Halloween, celebrated each year on October 31, is a mix of ancient Celtic practices, Catholic and Roman religious rituals and European folk traditions that blended together over time to create the holiday we know today. Straddling the line between fall and winter, plenty and paucity and life and death, Halloween is a time of celebration and superstition. It has long been thought of as a day when the separation between the spirit world and the world in which we live thins. Consequently, it was believed that the dead could return to the earth. The ancient Celts would light bonfires and wear costumes to ward off any of these roaming ghosts.

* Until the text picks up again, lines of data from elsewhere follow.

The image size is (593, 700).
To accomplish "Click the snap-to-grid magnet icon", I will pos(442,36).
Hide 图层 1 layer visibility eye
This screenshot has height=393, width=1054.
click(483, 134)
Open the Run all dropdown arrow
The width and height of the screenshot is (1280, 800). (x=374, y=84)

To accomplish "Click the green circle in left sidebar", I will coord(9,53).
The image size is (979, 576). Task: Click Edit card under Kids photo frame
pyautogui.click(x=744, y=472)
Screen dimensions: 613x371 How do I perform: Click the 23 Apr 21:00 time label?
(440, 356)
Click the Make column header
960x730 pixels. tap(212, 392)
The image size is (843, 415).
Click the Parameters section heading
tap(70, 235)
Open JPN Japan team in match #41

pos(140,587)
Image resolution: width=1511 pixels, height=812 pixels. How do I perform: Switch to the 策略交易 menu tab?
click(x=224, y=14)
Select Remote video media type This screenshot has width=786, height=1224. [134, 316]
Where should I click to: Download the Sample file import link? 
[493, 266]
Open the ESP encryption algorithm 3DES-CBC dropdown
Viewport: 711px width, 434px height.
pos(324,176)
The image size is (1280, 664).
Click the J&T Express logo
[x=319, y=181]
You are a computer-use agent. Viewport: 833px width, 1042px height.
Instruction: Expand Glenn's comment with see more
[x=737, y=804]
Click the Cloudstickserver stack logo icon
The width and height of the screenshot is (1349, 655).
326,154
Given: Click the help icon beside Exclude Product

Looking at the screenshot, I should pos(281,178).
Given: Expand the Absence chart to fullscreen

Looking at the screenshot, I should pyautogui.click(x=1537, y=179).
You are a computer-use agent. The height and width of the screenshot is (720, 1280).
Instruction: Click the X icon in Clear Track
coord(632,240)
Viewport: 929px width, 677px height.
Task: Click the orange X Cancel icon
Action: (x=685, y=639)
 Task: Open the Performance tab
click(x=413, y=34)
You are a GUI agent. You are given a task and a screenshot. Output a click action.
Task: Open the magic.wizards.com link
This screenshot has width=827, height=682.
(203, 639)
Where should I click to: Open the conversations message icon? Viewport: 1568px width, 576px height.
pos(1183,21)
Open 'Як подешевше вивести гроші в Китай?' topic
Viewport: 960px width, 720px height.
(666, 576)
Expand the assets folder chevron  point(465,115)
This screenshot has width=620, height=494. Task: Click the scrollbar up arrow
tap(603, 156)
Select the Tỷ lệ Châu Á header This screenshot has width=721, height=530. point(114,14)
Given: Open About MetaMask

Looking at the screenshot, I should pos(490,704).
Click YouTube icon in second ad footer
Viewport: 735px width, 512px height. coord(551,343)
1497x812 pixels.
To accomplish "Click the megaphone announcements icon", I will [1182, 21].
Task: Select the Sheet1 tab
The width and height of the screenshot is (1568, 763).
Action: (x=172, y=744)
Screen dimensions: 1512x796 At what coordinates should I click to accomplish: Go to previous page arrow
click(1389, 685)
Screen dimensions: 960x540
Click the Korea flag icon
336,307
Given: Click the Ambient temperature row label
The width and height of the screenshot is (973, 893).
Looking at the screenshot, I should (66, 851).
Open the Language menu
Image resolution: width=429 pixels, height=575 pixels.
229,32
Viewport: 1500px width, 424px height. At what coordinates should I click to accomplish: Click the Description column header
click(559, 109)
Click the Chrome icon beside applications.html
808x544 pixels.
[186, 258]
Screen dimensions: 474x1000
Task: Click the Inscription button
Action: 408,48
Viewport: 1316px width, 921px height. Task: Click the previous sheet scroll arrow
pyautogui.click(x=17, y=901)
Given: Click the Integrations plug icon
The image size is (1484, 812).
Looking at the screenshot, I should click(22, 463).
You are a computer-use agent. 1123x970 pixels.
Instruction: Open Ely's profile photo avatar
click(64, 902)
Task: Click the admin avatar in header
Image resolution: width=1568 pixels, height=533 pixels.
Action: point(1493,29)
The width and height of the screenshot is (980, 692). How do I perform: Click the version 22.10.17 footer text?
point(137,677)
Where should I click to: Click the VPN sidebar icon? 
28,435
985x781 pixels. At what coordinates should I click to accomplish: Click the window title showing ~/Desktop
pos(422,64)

The Celtic holiday of Samhain, the Catholic Hallowmas period of All Saints' Day and All Souls' Day and the Roman festival of Feralia all influenced our modern holiday. In the 19th century, Halloween began to lose its religious significance and became a more secular community-based children's holiday. Although the superstitions and beliefs surrounding Halloween may have evolved over the years, as the days grow shorter and the nights get colder, people can still look forward to parades, costumes and sweet treats to usher in the winter season.
Trick-or-treating is a customary celebration for children on Halloween. Children often go in costume from house to house, asking for treats such as candy or sometimes money, with the question, "Trick or treat?" The word "trick" refers to a (mostly idle) "threat" to perform mischief on the homeowners or their property if no treat is given. In some parts of Scotland children still go guising. In this custom the child performs some sort of trick, i.e. sings a song or tells a ghost story, to earn their treats.
The practice of dressing up in costumes and begging door to door for treats on holidays dates back to the Middle Ages and includes Christmas wassailing. Trick-or-treating resembles the late medieval practice of souling, when poor folk would go door to door on Hallowmas (November 1), receiving food in return for prayers for the dead on All Souls Day (November 2). It originated in Ireland and Britain, although similar practices for the souls of the dead were found as far south as Italy. Shakespeare mentions the practice in his comedy The Two Gentlemen of Verona (1593), when Speed accuses his master of "puling [whimpering or whining] like a beggar at Hallowmas." The custom of wearing costumes and masks at Halloween goes back to Celtic traditions of attempting to copy the evil spirits or placate them, in Scotland for instance where the dead were impersonated by young men with masked, veiled or blackened faces, dressed in white.
So, as you see, Halloween has religious origins. Like many of our holidays, it pre-dates the Christian experience. But like others, it was “baptized” and transformed into a religious observance – and, sadly, like the same other holidays, continues to diminish its religious references in favor of commercial and secular understandings.
[Information gleaned from vairous sources including The History Channel]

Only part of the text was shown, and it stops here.